Pittsburgh Tribune-Review columnist Ralph R. Reiland wrote an essay called "Shoot, Shovel & Shut Up", describing landowners' reactions to finding red-cockaded woodpeckers on their property. Under the Endangered Species Act, landowners who have a population of such birds on their property may be subject to restrictions on building and other land uses that would interfere with the animals' habitat. Therefore, it was considered prudent to eliminate the birds before the government noticed their presence. The Fall 2001 issue of the Sierra Citizen notes, "'Shoot, shovel and shut up' is the mantra of many in the so-called 'property rights' movement ... It refers to the practice of killing and burying evidence of any plants or animals that might be threatened or endangered." The property rights movement argues that the Endangered Species Act should be amended to compensate property owners for protecting endangered species, rather than making an endangered species a financial drain on the owners, and that the current act hastens the decline of some endangered species when listed by causing property owners to "shoot, shovel, and shut up" to avoid expected losses.

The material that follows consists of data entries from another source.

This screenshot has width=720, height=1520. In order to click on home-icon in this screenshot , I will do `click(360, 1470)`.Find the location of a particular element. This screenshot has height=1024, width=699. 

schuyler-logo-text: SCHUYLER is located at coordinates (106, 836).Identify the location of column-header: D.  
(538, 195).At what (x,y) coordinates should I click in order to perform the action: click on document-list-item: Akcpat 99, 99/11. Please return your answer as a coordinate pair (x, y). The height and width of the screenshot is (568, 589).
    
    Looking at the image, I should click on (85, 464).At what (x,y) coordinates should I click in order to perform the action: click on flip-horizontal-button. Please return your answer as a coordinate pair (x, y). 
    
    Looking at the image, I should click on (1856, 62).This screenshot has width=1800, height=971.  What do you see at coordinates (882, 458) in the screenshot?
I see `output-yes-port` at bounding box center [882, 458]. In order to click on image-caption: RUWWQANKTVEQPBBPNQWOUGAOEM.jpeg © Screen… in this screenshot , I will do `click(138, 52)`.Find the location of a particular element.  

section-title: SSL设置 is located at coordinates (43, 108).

Jim Robbins writes in Wolves Across the Border that Mon Teigen, director of the Montana Stockgrowers Association, "believes labyrinthine federal endangered species regulations may lead a few ranchers to control wolves with the three-S method". In 2005, after a court ruled that ranchers could not shoot wolves caught attacking livestock, the Associated Press reported that "Sharon Beck, an Eastern Oregon rancher and former president of the Oregon Cattlemen's Association, said the ruling leaves ranchers little recourse but to break the law—known around the West as 'shoot, shovel and shut up'—when wolves move into their areas".

The phrase has also been used in reference to mad cow disease. More than 30 countries banned beef imports from Canada after one of Albertan farmer Marwyn Peaster's cattle tested positive for the illness. Alberta Premier Ralph Klein, in frustration over the situation, said that any "self-respecting rancher would have shot, shovelled and shut up".